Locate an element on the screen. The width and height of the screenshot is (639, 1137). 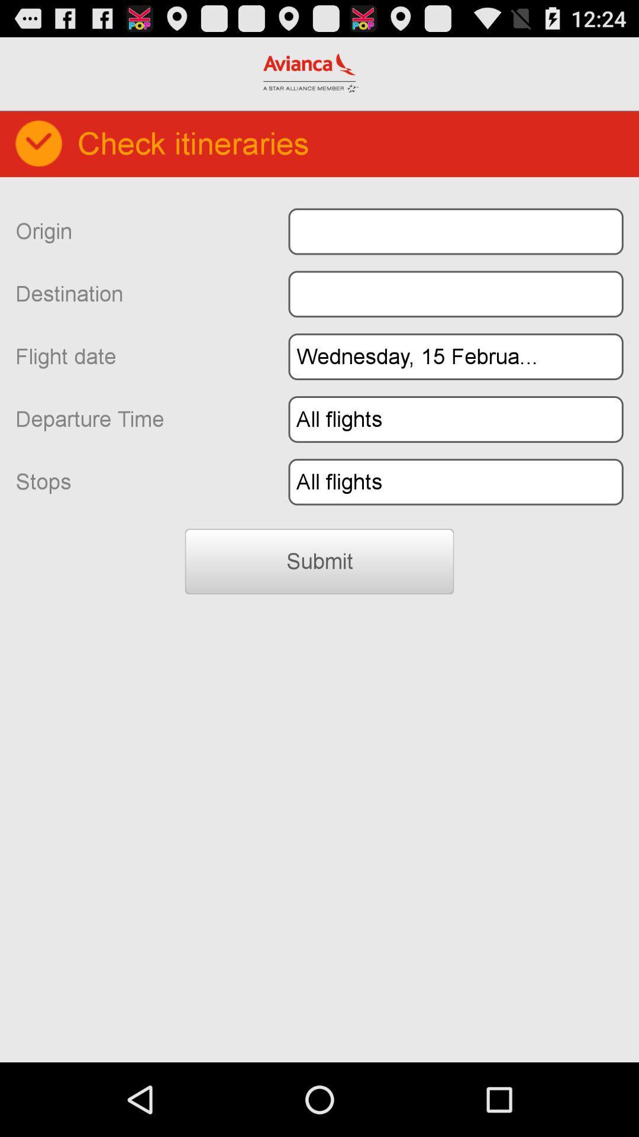
the item to the right of the origin icon is located at coordinates (455, 231).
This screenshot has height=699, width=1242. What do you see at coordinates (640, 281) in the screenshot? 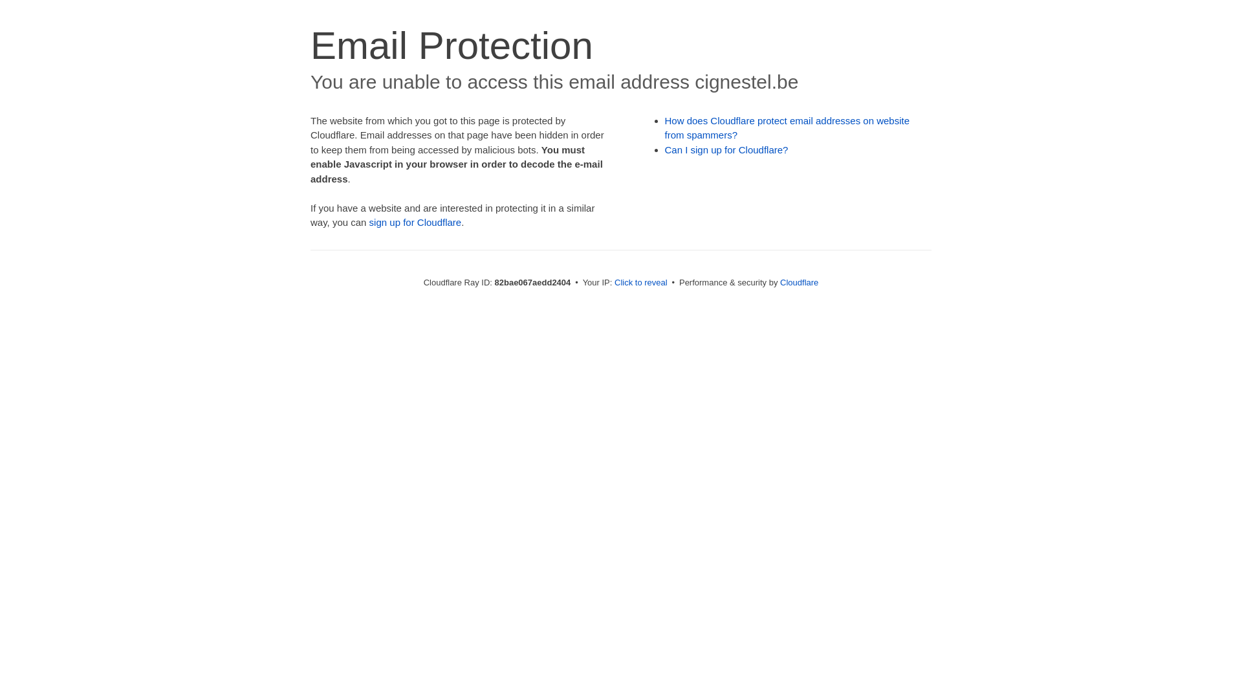
I see `'Click to reveal'` at bounding box center [640, 281].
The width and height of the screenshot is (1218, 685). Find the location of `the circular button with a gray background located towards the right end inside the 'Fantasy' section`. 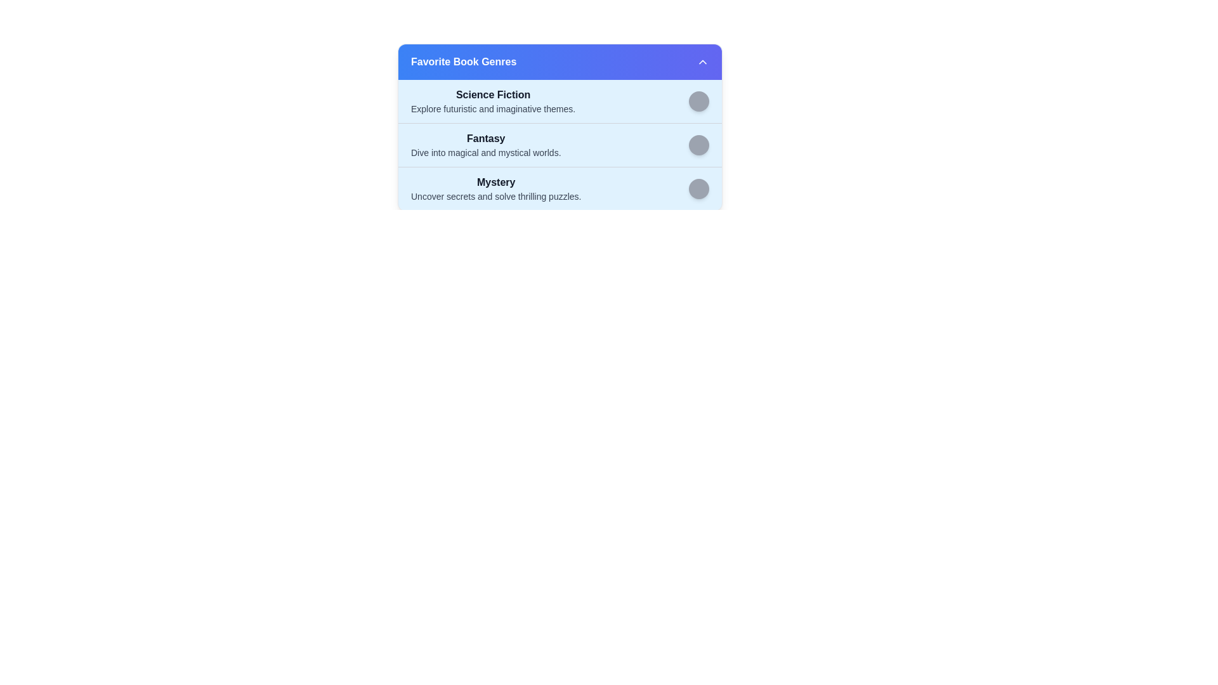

^^^^^^^^

Exercise prompt = Write out every one of the records above word for word, leaving the pictures out.

Task result =
Locate an element on the screen. The width and height of the screenshot is (639, 1137). 
the item to the right of the origin icon is located at coordinates (455, 231).
This screenshot has height=699, width=1242. What do you see at coordinates (640, 281) in the screenshot? 
I see `'Click to reveal'` at bounding box center [640, 281].
The width and height of the screenshot is (1218, 685). Find the location of `the circular button with a gray background located towards the right end inside the 'Fantasy' section`. 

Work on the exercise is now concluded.